Collect every line in the rows below that contains the string "dimensions", and list those lines in the order they appear.

::::::::

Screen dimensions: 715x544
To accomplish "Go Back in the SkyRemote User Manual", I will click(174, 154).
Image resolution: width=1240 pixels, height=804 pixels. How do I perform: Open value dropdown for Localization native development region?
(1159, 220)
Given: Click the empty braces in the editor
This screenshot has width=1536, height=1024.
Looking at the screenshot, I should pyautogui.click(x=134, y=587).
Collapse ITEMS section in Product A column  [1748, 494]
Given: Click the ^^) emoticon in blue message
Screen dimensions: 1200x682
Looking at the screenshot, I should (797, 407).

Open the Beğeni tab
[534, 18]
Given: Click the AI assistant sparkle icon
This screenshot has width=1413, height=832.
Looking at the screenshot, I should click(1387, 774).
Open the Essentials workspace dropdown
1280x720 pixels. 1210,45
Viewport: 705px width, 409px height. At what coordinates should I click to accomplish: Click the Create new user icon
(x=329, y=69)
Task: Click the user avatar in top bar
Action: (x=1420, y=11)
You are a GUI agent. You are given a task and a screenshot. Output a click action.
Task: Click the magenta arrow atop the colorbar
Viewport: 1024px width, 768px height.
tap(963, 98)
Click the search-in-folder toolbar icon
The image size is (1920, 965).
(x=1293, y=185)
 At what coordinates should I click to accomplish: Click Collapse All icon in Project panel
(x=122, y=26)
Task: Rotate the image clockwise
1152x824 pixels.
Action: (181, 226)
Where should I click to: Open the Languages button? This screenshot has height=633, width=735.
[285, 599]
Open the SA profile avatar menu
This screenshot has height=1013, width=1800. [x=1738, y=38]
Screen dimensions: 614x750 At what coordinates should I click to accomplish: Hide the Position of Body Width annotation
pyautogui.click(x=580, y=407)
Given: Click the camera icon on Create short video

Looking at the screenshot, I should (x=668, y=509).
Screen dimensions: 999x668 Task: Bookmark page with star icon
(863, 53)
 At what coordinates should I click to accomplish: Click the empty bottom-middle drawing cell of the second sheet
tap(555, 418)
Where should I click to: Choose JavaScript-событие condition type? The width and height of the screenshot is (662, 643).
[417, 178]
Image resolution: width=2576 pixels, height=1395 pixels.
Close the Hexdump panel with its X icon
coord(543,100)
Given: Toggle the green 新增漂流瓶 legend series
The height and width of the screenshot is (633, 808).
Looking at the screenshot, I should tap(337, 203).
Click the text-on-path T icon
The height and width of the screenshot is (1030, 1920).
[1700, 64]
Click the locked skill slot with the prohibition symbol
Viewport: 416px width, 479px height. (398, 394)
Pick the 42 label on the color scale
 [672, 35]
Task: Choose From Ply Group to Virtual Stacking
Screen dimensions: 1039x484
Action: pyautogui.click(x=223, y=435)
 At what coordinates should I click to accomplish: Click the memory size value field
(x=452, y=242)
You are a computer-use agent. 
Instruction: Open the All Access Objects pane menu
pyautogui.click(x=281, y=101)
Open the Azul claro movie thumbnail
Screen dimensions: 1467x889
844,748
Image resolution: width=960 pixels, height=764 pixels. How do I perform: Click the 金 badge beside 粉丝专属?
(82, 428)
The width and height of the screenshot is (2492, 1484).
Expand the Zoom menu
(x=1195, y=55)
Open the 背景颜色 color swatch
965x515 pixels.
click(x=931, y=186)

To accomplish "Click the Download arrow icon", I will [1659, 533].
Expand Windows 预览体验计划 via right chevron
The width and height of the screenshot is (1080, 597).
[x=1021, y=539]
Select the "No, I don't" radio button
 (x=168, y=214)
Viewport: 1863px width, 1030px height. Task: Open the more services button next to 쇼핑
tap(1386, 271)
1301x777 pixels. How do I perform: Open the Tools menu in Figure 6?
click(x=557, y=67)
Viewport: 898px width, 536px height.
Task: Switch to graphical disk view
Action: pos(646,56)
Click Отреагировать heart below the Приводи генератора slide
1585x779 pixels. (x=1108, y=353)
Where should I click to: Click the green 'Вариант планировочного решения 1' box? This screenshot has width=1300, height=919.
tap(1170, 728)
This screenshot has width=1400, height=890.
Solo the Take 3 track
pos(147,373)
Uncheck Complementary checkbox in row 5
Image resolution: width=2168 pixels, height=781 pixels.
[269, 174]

::::::::

## TASK SOLUTION:
Screen dimensions: 715x544
Screen dimensions: 1200x682
Screen dimensions: 614x750 At what coordinates should I click to accomplish: Hide the Position of Body Width annotation
Screen dimensions: 999x668 Task: Bookmark page with star icon
Screen dimensions: 1039x484
Screen dimensions: 1467x889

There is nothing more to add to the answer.